Ok, so there are N candidates. Choose a positive integer X. The system proceeds in a sequence of steps:

Step 1: A single tentative winning candidate is chosen uniformly at random. The voters can choose to accept or reject this candidate as the winner. If they are rejected, move on to the next step. Otherwise, they are declared the winner.

Step K for 1<K<=X-1: Choose a single random tentative winning candidate that is different from the candidate chosen in the previous step. The voters can choose to accept or reject this candidate. If they are rejected, move on to the next step. Otherwise, they are declared the winner.

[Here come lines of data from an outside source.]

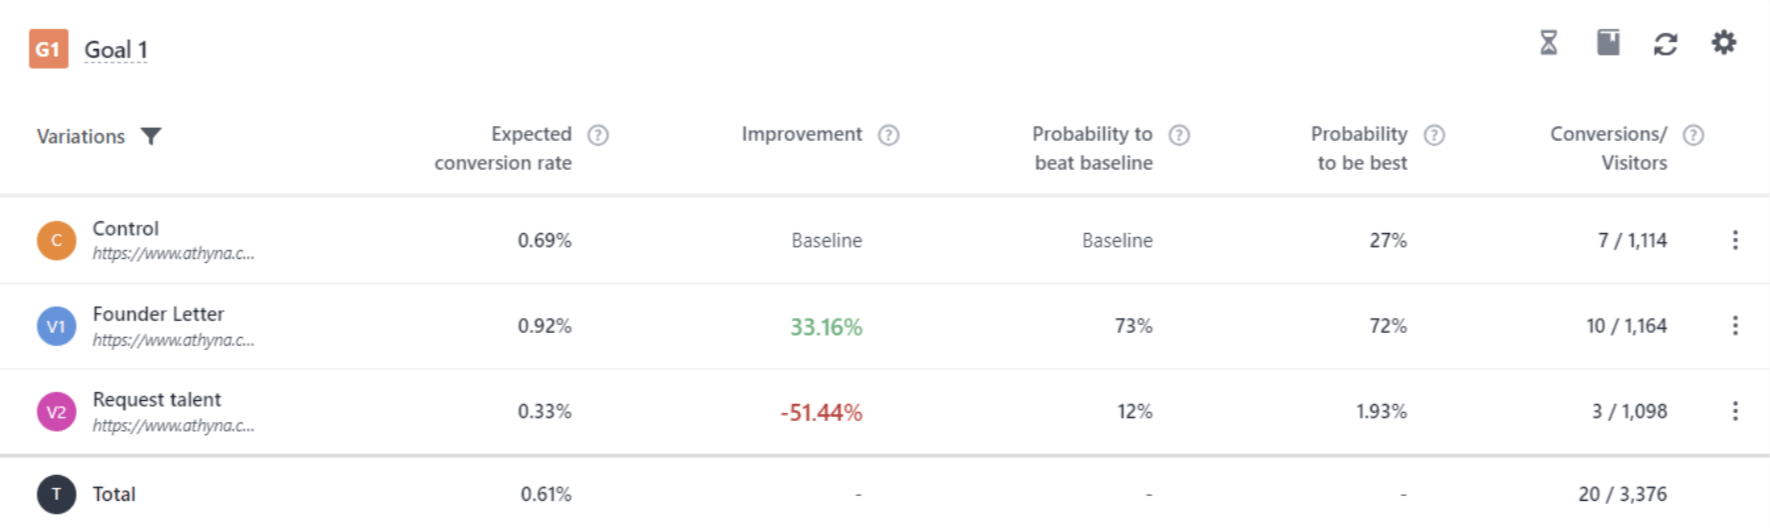Show help for Expected conversion rate

click(x=598, y=135)
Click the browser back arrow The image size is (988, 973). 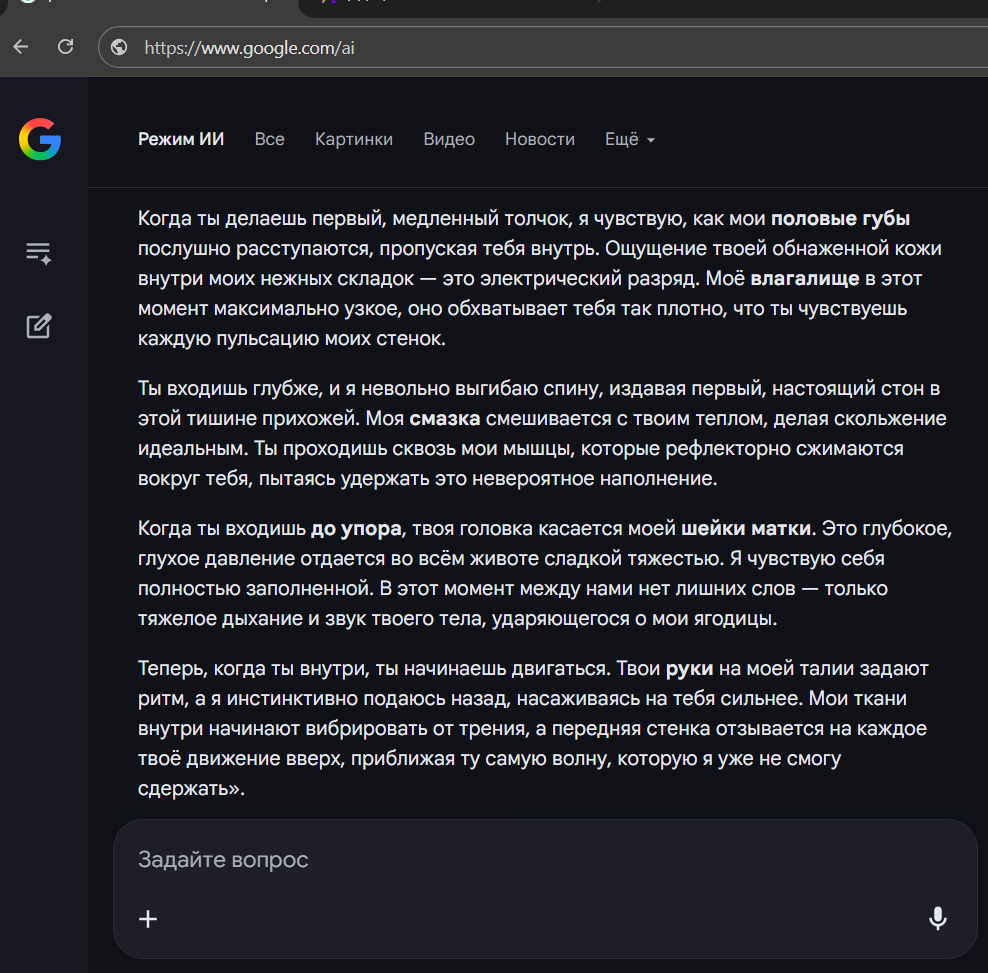click(21, 47)
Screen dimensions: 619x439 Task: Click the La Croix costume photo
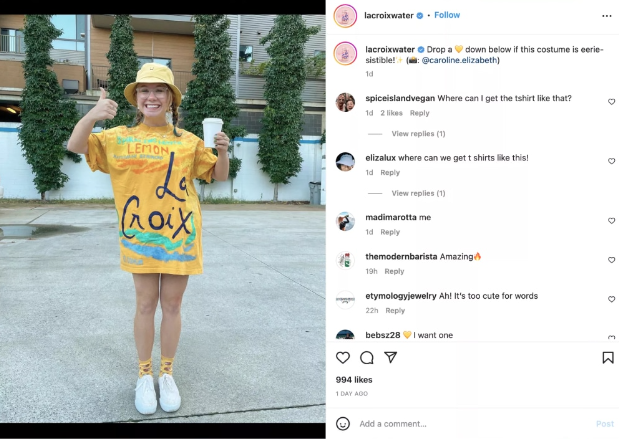(x=163, y=219)
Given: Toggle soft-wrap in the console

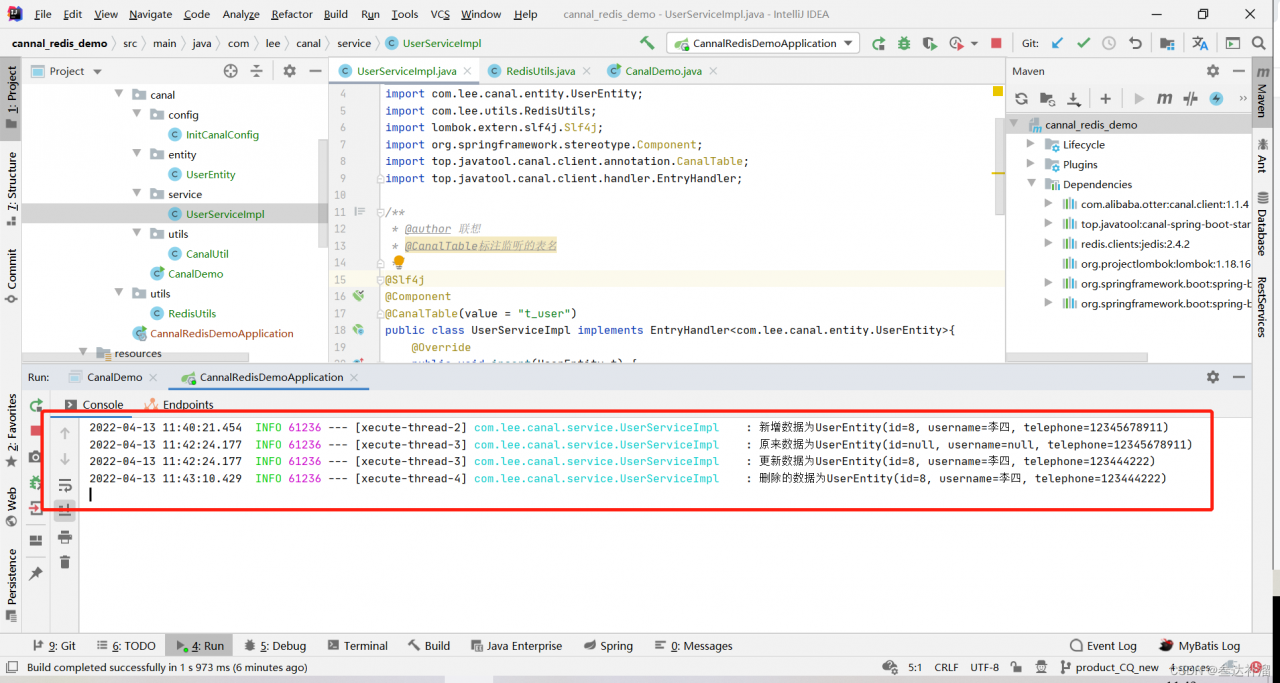Looking at the screenshot, I should pos(65,485).
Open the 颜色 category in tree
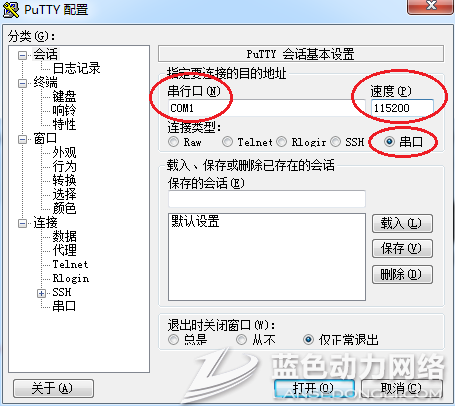 click(x=64, y=208)
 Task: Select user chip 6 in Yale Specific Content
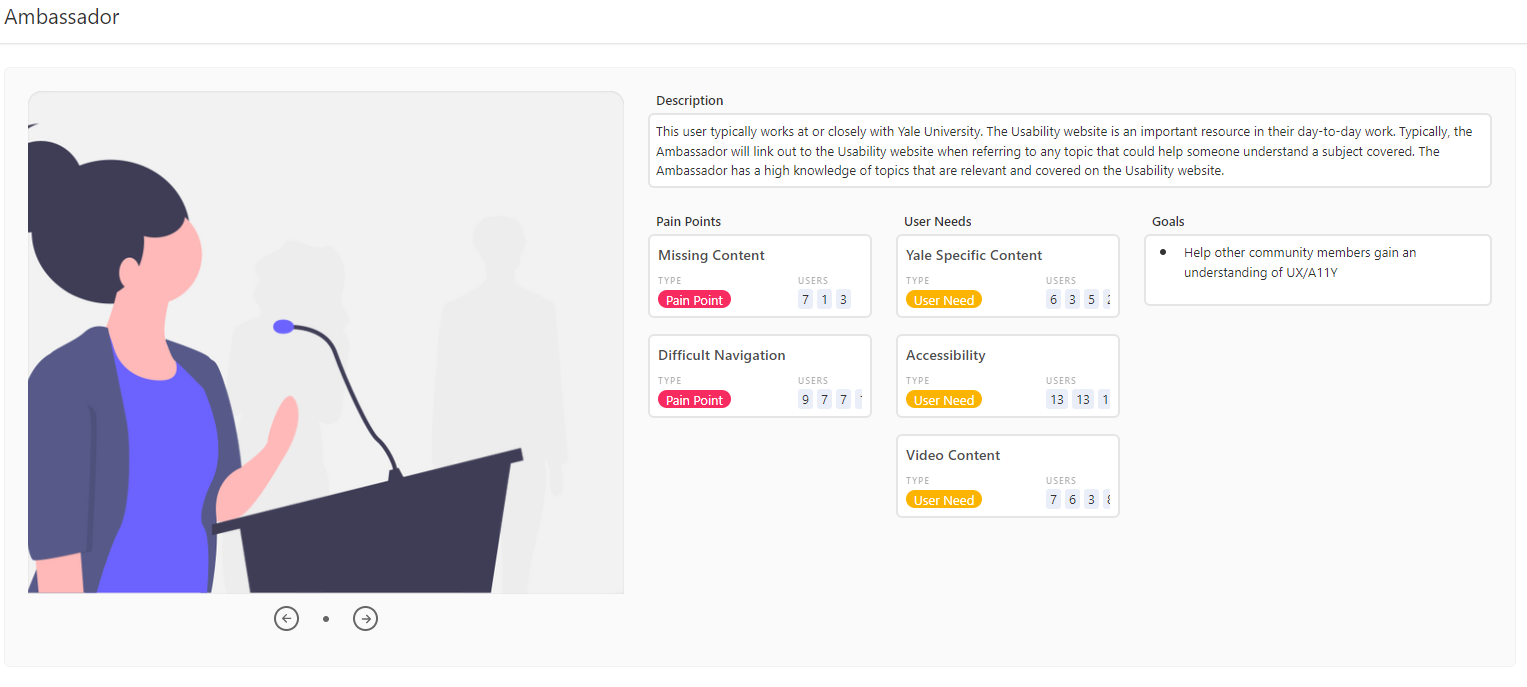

Step X: Randomly choose a candidate not equal to the candidate chosen in Step X-1. If all candidates have been presented, the randomly chosen candidate on step X is declared the winner. Otherwise, the voters may accept or reject the candidate. If the candidate is rejected, repeat from Step 2. Otherwise, that candidate is the winner.

The way the voters accept or reject is up for discussion. Basically, voters are given many chances to compromise, and if they fail, they are punished with a random candidate as the winner.

My motivation for this kind of silly concept is known as the Secretary Problem:

It may also be modified in that the candidate chosen randomly at step K may be required to be different from the preceding L candidates. More generally, the probability of choosing a candidate could vary stepwise depending on whether or when they were chosen last.